Der britische Fernsehsender Channel 4 ist für seine gewagten Infotainment-Programme seit Jahren über die Insel hinaus bekannt. Sein Status als Hybrid irgendwo zwischen öffentlich-rechtlichem Auftrag und Werbefinanzierung macht Formate des Senders international regelmäßig sehr begehrt, weil sie bei Produzenten und Sender außerhalb Großbritanniens oft gleichermaßen als markttauglich und im öffentlich-rechtlichen Sinne anspruchsvoll gelten. Im Sommer 2013 probierte Channel 4 mal wieder etwas Provokantes.

In der zweiteiligen Dokumentation „Why don’t you speak English?“ ging es um vier Einwanderer, die innerhalb einer Woche untergebracht bei Gastfamilien die englische Sprache so gut wie möglich lernen sollten.

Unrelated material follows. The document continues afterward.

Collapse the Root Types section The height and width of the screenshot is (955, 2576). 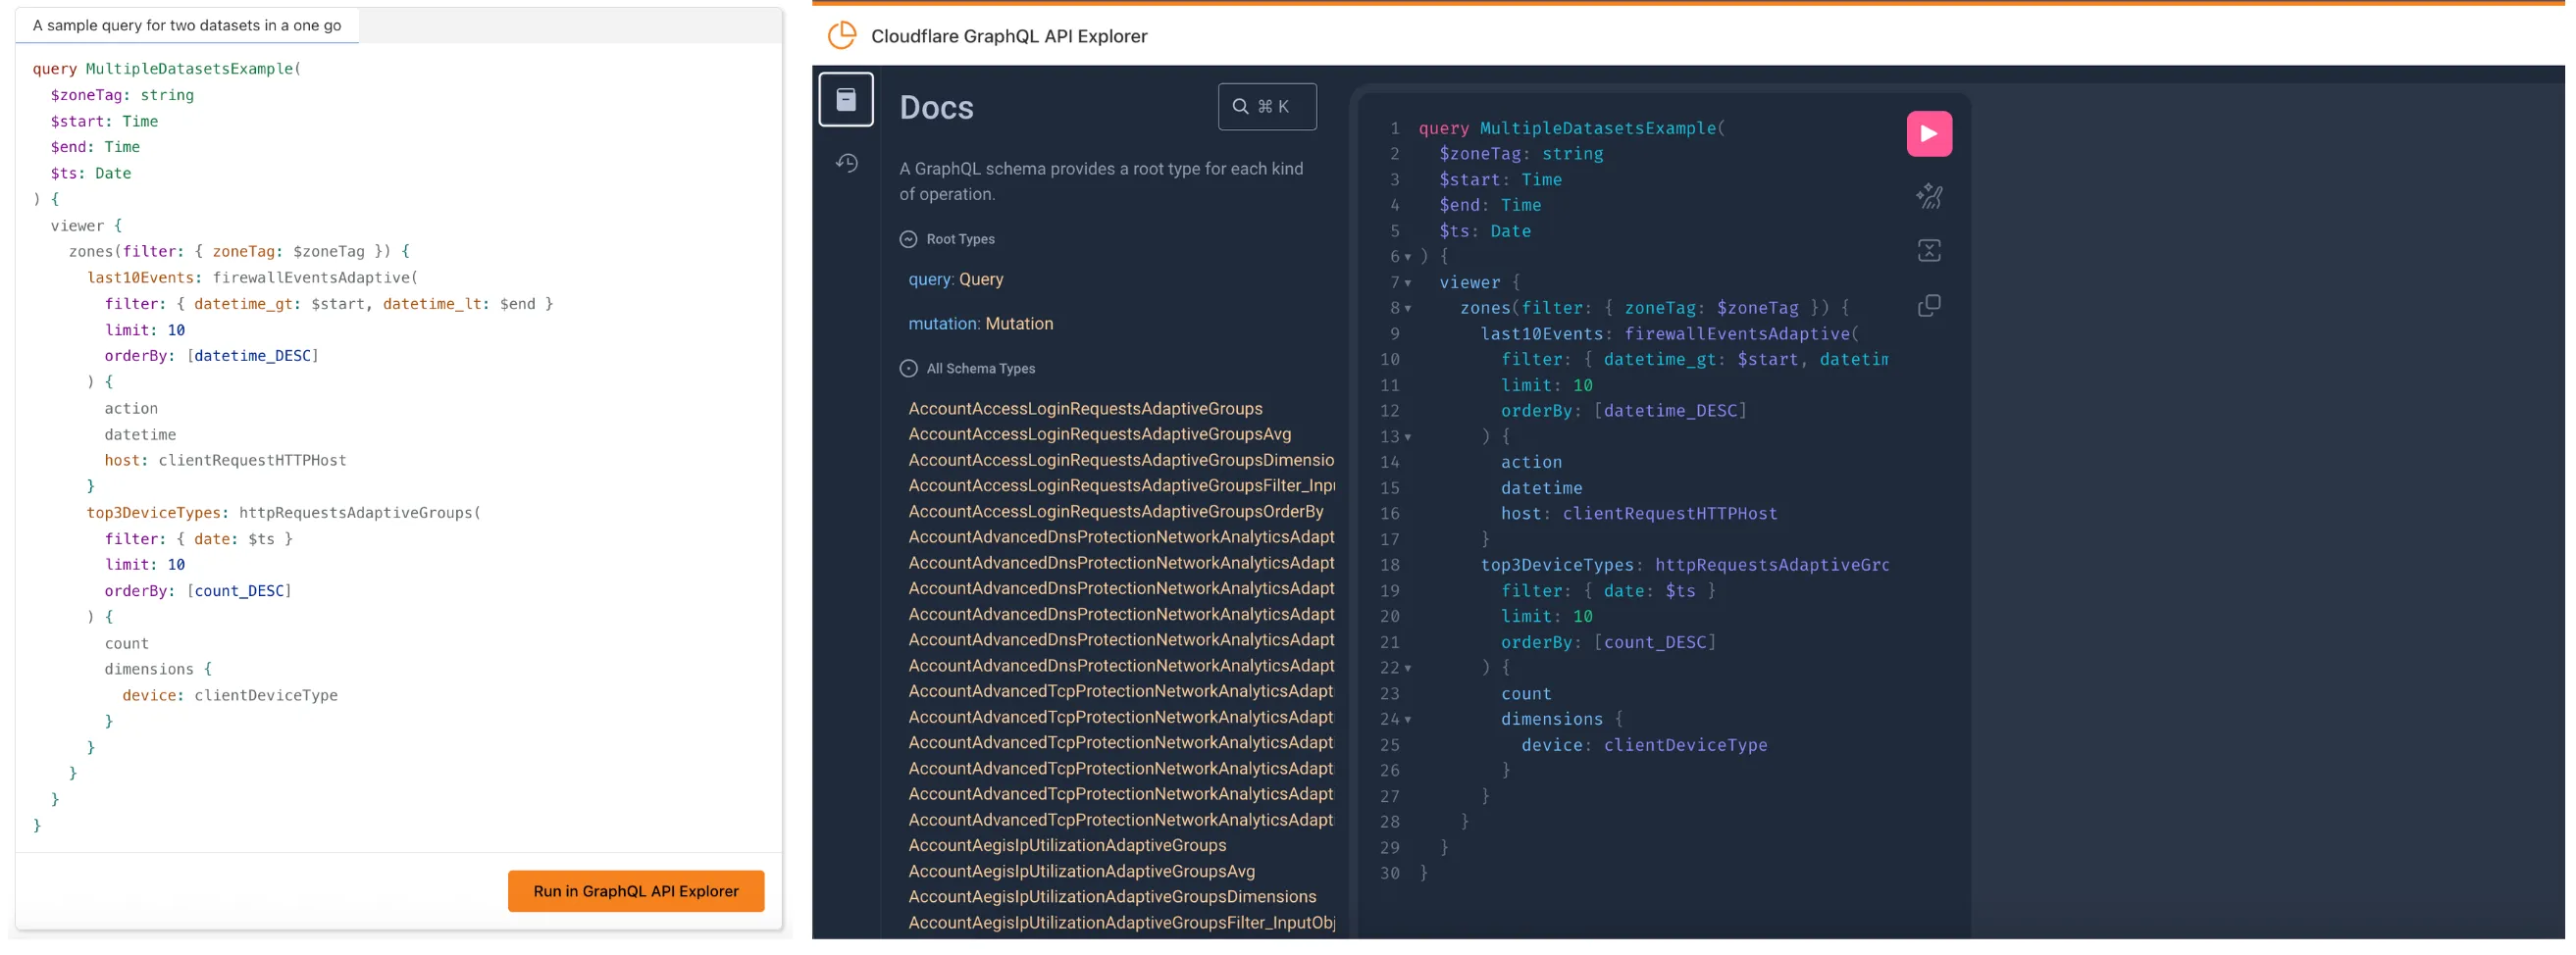coord(907,239)
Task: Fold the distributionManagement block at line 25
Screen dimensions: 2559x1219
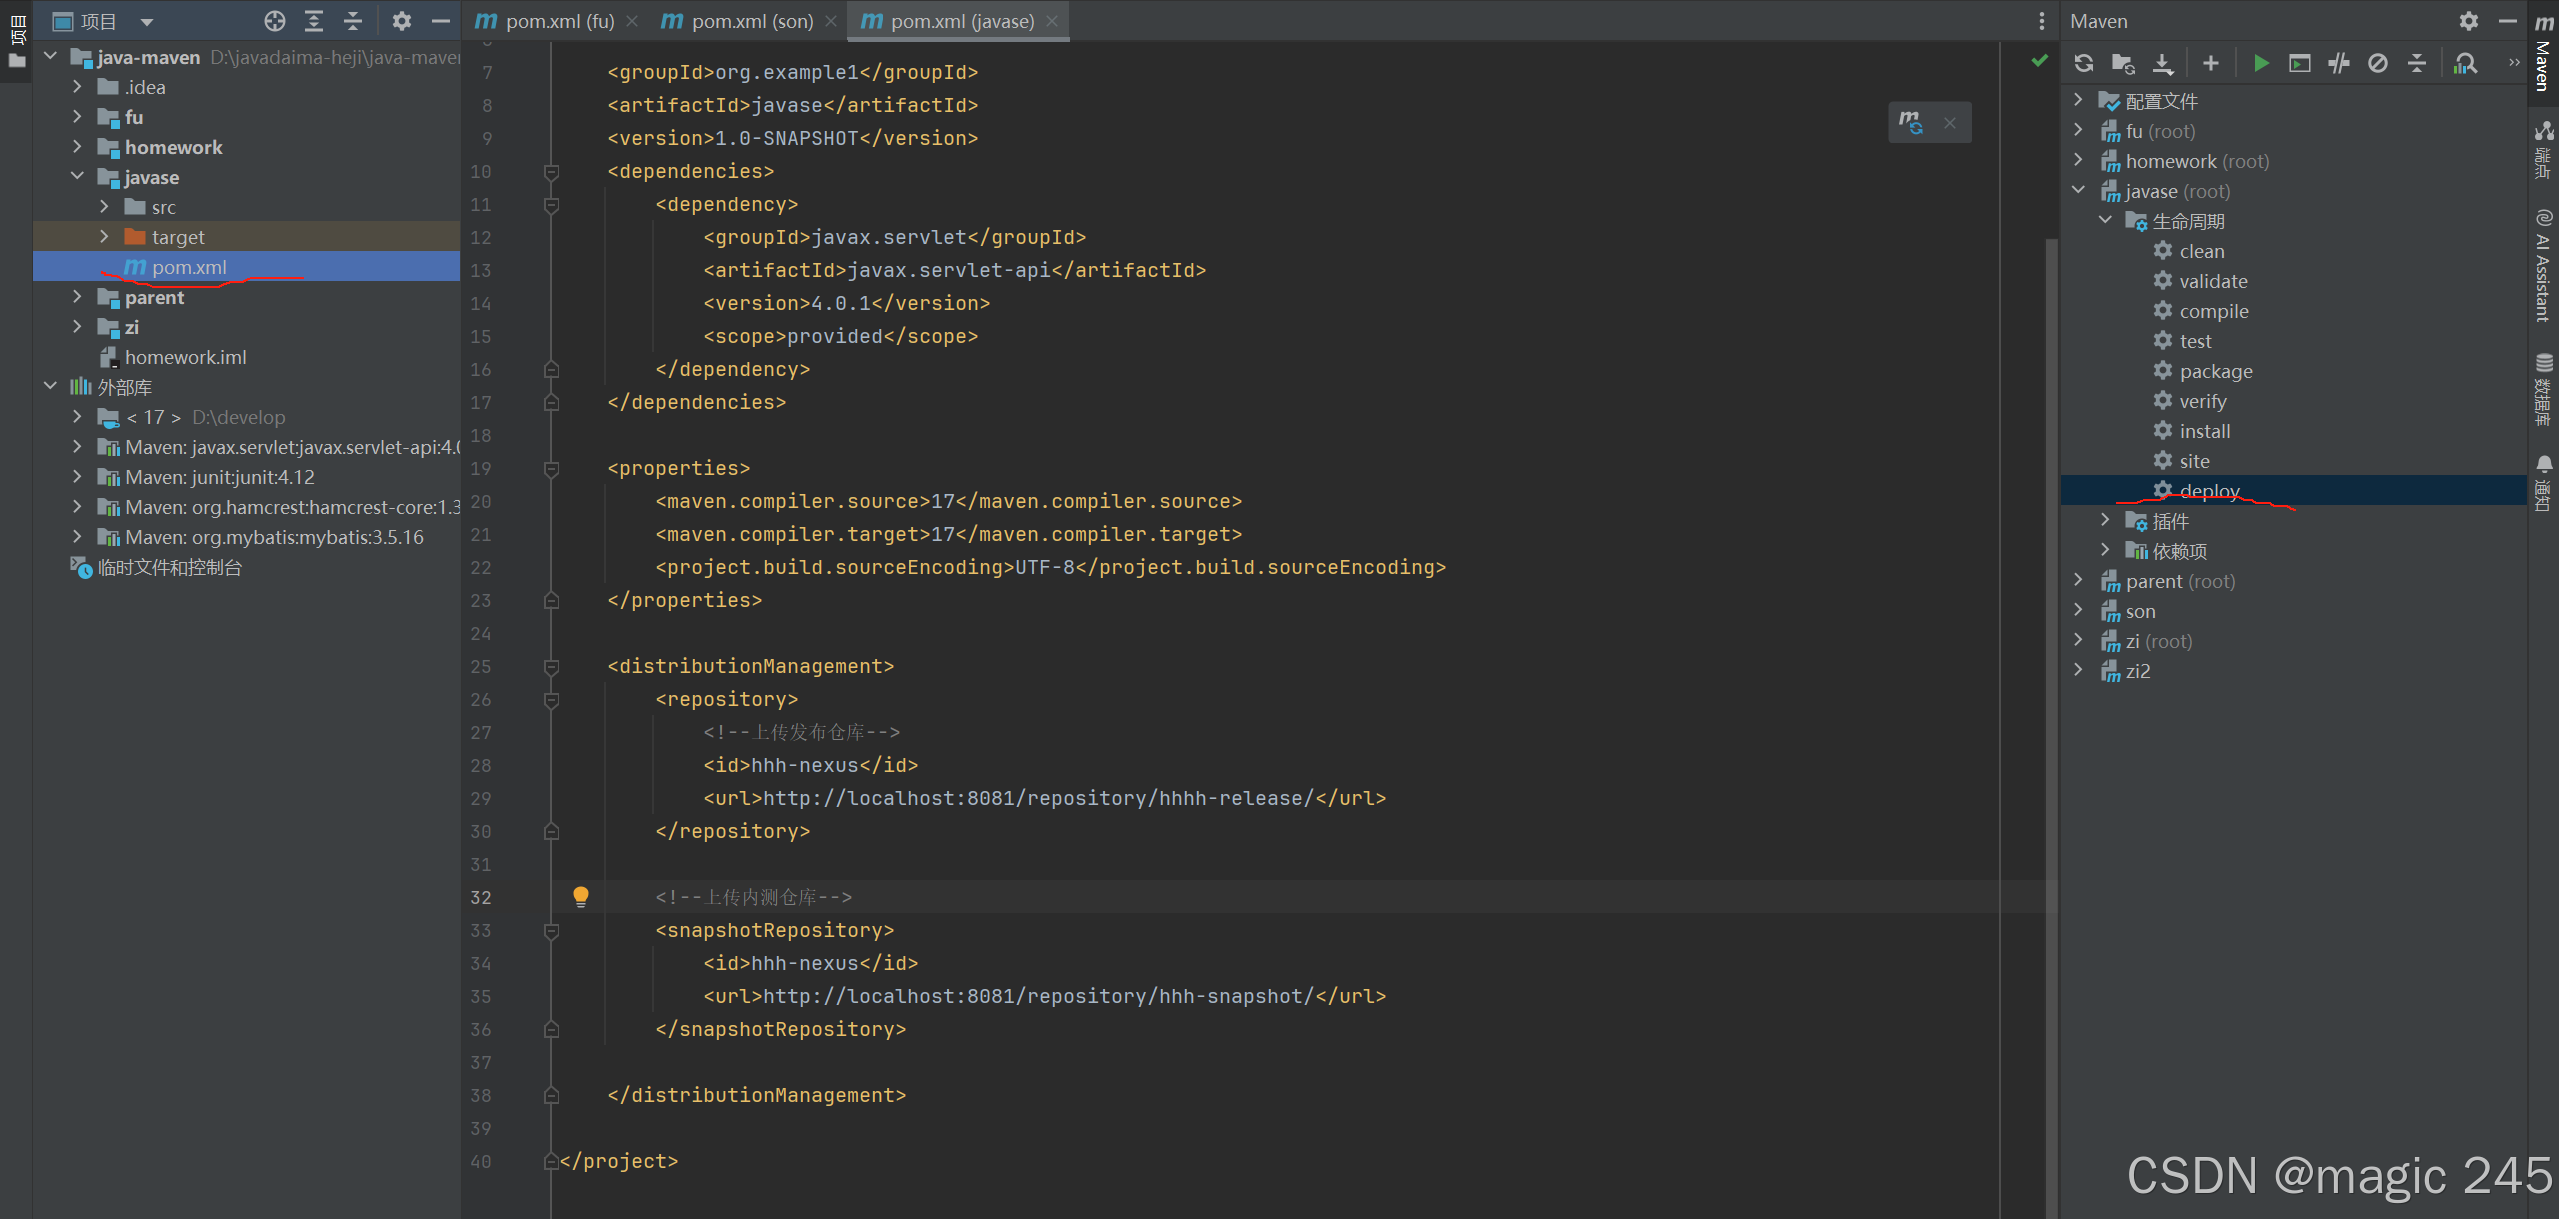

Mit provokantem Titel wollte man die Aufmerksamkeit auf die Sprachproblematik unter Einwanderern und im täglichen Leben mit englischsprachigen Mitbürgern in Großbritannien thematisieren. Die britischen Fernsehkritiker waren geteilter Meinung darüber, ob dies wirklich gelang: So ging es in der Tat weniger um den Lernprozess und die Erklärung der Notwendigkeit, die Landessprache zu verstehen, als um das zwischenmenschliche Miteinander von Einwanderern und ihren Gastfamilien.

Hätte es ein solches Format überhaupt ins deutsche Fernsehen geschafft? „Eine Sendung wie ‚Macht Duisburg deutsch‘ wäre bei uns nicht vorstellbar“, ist sich Philipp Bitterling, Programmentwickler für das WDR Fernsehen, sicher. Das dahinterliegende Thema sei aber natürlich interessant für eine Aufbereitung. Factual Entertainment brauche Relevanz und müsse sich trauen, Gegenstand einer öffentlichen Kontroverse und damit Anstoß einer Diskussion zu sein. Der WDR probiert dies derzeit mit einer Politiker-WG im sozialen Brennpunkt von Duisburg-Marxloh - ein TV-Experiment, das entfernt an eine bei der MIPformats in Cannes vorgestellte Formatidee („God’s House“) erinnert.

"Wir können angelsächsische TV-Ideen nicht in jedem Fall 1:1 umsetzen"

Roman Beuler, Teamleiter Infotainment beim ZDF

Der permanente Blick nach Großbritannien sei ohnehin falsch, ment Roman Beuler, Teamleiter Infotainment beim ZDF. „Wir haben einen anderen Kulturraum und können angelsächsische TV-Ideen nicht in jedem Fall 1:1 umsetzen“, sagt er beim von DWDL-Chefreporter Torsten Zarges moderierten Abschluss-Panel des Factual Entertainment Summit in Köln an. Beuler merkt an, dass wir in Deutschland anders als in Großbritannien noch so manche Tabu-Themen hätten, die man eben nicht anpackt - ohne dies weiter auszuführen. Jobst Benthues, Geschäftsführer der ProSiebenSat.1-Produktionsfirma Redseven Entertainment, guckt aktuell ohnehin lieber zu den skandinavischen Nachbarn.